GASP |
MENFAATLERİN TAZMİNİ
Bir ev, köle vb.
şeylerin menfaati kaybettirildiğinde yahut haksız yere malı elinde bulunduran
bir kişinin elinde menfaatler yok olduğunda tazmin edilir.
Cinsel ilişki menfaati
buna sahip olan kişinin elinden alınmadıkça tazmin edilmez. Daha doğru olan
görüşe göre hür bir kimsenin bedensel işgücü [emeği] de böyledir.
Gasp edilen mal,
kullanım dışındaki bir sebeple azalma meydana gelirse ücretle birlikte bunun da
karşılanması gerekir. Elbisenin eskimesi vb. gibi kullanım sonucu bir eksilme
meydana gelmişse hüküm yine böyledir.
1. Evden yararlanma,
kölenin işgücünden yararlanma, kitabı okuma, binek hayvanına binme, miski
koklama gibi, karşılığında kira bedeli / ücret alınan bütün menfaatler;
[a] - Başkasının
kitabını okuyup inceleme, başkasının hayvanına binme, miskini koklama gibi
yollarla bunlara sahip olan kişinin elinden alındığında;
[b] - Bu veya başka bir
şey yapmamakla birlikte evi kapatmak vb. gibi haksız bir kimsenin eve el
koymasıyla menfaat elde edilemezse,
Bunlar emsal ücretle
tazmin edilir; çünkü menfaatler de tıpkı somut mallar gibi mütekavvim olup gasp
sebebiyle tazmin edilirler. Bununla birlikte bir diyet ödemek söz konusu olsun
ya da olmasın hüküm değişmez.
2. Şayet gaspa konu olan
süre içinde ücret artıp eksilse, her bir süreyi ona mukabil ücreti ödeyerek
tazmin eder. Gasp edilen kölenin yaptığı bir takım sanatlar bulunsa, bunları
bir araya getirmek mümkün olmadığında gasp eden kişi en üstün olanın ücretini
öder. Şayet örneğin dikim, bekçilik, Kur'an öğretimi gibi aynı anda yapılması
mümkün işler ise, gasp eden kişi bunların tümünün ücretini öder.

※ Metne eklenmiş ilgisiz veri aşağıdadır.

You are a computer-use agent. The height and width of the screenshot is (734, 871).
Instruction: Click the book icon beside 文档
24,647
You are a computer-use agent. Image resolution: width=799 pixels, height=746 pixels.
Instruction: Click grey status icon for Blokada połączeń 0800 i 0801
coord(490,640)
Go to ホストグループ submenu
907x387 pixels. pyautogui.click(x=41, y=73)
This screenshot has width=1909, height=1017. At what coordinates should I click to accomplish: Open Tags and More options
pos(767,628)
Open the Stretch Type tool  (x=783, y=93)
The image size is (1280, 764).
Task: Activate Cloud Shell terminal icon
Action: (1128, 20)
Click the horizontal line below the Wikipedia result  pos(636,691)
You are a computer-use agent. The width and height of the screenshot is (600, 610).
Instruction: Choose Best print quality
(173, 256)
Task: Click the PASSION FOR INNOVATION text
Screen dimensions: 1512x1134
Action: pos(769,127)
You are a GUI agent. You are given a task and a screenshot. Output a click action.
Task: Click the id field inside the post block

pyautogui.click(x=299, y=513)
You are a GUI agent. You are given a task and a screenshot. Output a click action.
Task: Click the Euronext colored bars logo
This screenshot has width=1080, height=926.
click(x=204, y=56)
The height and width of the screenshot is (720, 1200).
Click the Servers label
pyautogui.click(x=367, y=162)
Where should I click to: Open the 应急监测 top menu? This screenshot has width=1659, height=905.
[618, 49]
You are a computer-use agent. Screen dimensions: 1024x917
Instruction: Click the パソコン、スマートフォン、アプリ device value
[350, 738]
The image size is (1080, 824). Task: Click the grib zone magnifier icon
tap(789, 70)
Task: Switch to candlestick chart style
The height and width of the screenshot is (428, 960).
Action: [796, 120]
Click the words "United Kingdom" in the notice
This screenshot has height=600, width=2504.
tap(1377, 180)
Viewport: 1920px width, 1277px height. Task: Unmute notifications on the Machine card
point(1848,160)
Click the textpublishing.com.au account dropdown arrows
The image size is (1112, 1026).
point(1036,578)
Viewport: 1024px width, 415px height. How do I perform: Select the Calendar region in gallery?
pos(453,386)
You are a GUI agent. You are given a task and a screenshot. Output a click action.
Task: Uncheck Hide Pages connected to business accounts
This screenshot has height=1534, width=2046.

3. Köpek gibi dince malolarak
kabul edilmemesi sebebiyle veya müzik aletleri gibi kullanımı haram olması
sebebiyle ya da buğday taneleri gibi başka sebeplerle kendisinden ücret
alınamayan şeylerin menfaati tazmin edilmez. Buna göre kişi başkasının köpeğini
kullanarak bir hayvan avlasa, av ona ait olur. Nitekim başkasının ağını veya
yayını kullanarak bir şey avlaması durumunda da hüküm böyledir. Başkasına ait
olan köle, kendisini gasp eden şahıs içinbir şey avladığında, Ruyani'nin açık
ifadesine göre köle mümeyyiz olmasa bile av, efendisine ait olur. Bu durumda
gasıp, kölenin avlanma zamanındaki ücretini de ayrıca öder.
4. Cinsellikten
yararlanma, ancak cinsel ilişkide bulunmak suretiyle kişiye engelolunduğunda
emsal mehirle tazmin edilir. Cinsel yararlanmanın kendiliğinden elden
kaçmasıyla tazmin edilmez. Cinsel ilişki konusunda zilyed kadının kendisidir.
Nitekim efendi, gasp edilmiş bulunan cariyesini başkasıyla evlendirebildiği
halde başkasının yanında ücretle çalışması için akit yapamamaktadır; çünkü
cariyenin gasıbın elinde olması buna engeldir.
5. Hür bir kimsenin
bedensel işgücü [tazmine konu olur mu? Bu konuda mezhep içinde iki görüş
bulunmaktadır:]
[Birinci görüş]
Daha doğru görüşe göre
hür bir kimsenin bedensel işgücü de ancak ortadan kaldırıldığında tazmine konu
olur. Buna göre bir şahıs, hür bir kimseyi hapsetmekle birlikte o kişinin
bedensel işgücü nden yararlanmasa, hür kimse -küçük bile olsa- buna karşılık
bir şey alamaz; çünkü hür kimse, zilyedlik altına girmediğinden bedensel işgücü
kendi hakimiyeti ahında olmak üzere zayi olmaktadır.
[İkinci görüş]
Bedensel işgücünü hür
kimsenin kendisi kullanamadığında da bu, tazmine konu olur; çünkü işgücü fasid
kira akdi yapıldığında bir değerle belirlenmekte olduğundan hür kişinin
bedensel işgücü de mallardan elde edilen menfaatlere benzemektedir.
"İşgücü"
ifadesi, hür şahsın kendisini dışarıda bırakmaktadır; çünkü o gasp sebebiyle
tazmin edilmez. Nevevi bunu "hırsızlık" bölümünde zikrederek şöyle
demiştir: "Zilyedliği kendi elinde olan hür bir kimsenin kendisi tazmine
konu olmaz." Nevevi bunu burada zikretmiş olsa daha uygun olurdu.
Yine bu ifadeyi,
kendisine el konulmuş olan hür bir kimsenin üzerindeki elbiseyi dışarıda
bırakmaktadır; kendisine el konulan kimse ister küçük ister büyük, ister güçlü
ister zayıf olsun, üzerindeki elbise tazmine tabi değildir.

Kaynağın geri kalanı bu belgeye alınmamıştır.